Soundtrack album by Yanni
- Released: August 17, 1999
- Recorded: 1988
- Genre: Instrumental
- Length: 43:57
- Label: Rhino Entertainment
- Producer: Ford A. Thaxton

Yanni chronology
| Someday (1999) | Steal the Sky (1999) | Winter Light (1999) |

= Steal the Sky (soundtrack) =

Steal the Sky is the soundtrack album for the HBO movie Steal the Sky, composed and performed by Yanni. It was released on the Rhino Entertainment label in 1999. The album peaked at #17 on Billboard's "Top New Age Albums" chart in the same year.

Professional ratings
Review scores
| Source | Rating |
| AllMusic |  |

==Track listing==

| No. | Title | Length |
|---|---|---|
| 1. | "Steal the Sky" | 2:59 |
| 2. | "Fountain/Life Is Serious" | 5:33 |
| 3. | "I'll Think About It/Fenesta Vaseia" | 2:34 |
| 4. | "Baghdad Airport/Main Title" | 4:25 |
| 5. | "Stealing the Jet" | 6:28 |
| 6. | "Munir Flies the Jet" | 4:29 |
| 7. | "Munir Lands the Plane" | 8:54 |
| 8. | "Finale" | 6:05 |
| 9. | "Nowhere Man (Bonus Cue)" (Writers: Lennon–McCartney) | 2:30 |
| Total length: |  | 43:57 |

==Personnel==
Music by Yanni.
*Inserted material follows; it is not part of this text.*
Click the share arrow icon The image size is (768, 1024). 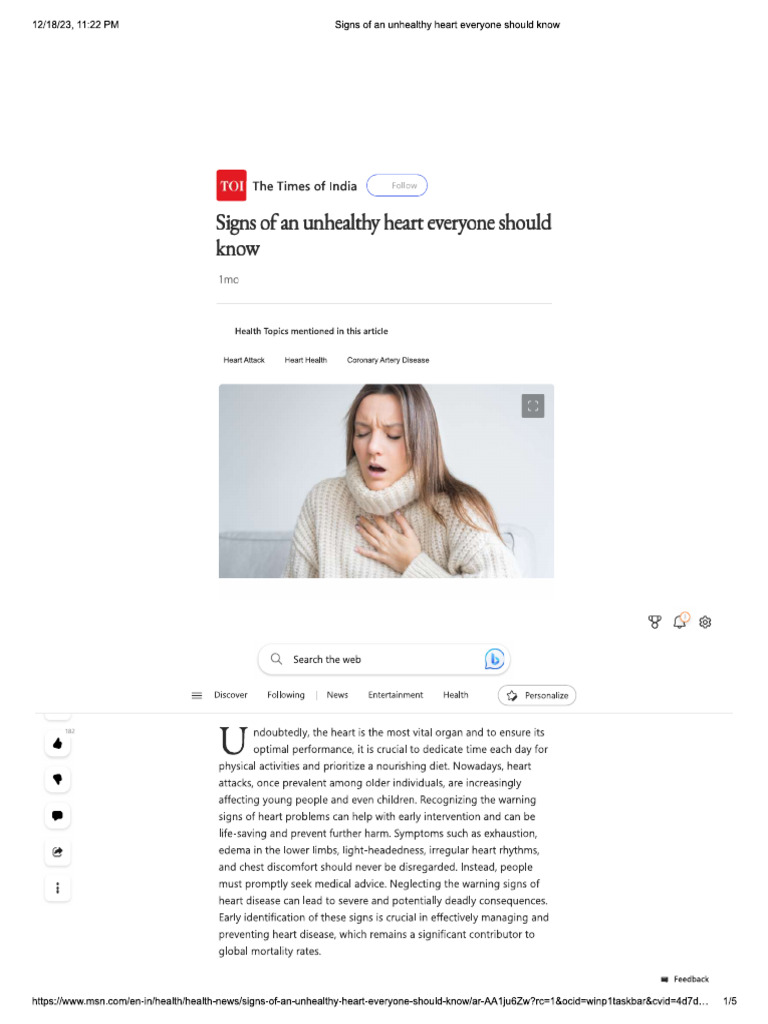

Published by Time Life Music (ASCAP). "Nowhere Man" (Lennon–McCartney) Published by SBK Blackwood Music Inc. Under license from ATV Music (MacLEN)

==Production==
- Produced for Release by Ford A. Thaxton
- Project Supervision: Julie D'Angelo
- Remastering: Dan Hersch/Digiprep
- Project Assistance: Alexander Alvy, Emily Cagan
- Editorial Supervision: Steven Chean
- Art Direction & Design: Greg Allen
- Cover Photo of Yanni: Lynn Goldsmith
- Cover Photo Composite & Manipulation: Greg Allen
- Special Thanks: Bob Emmer, Bill Inglot, Randall D. Larson, Bob O'Neill, Glenn Whitehead & Daniel Yankelevits

(Production as described in CD liner notes.)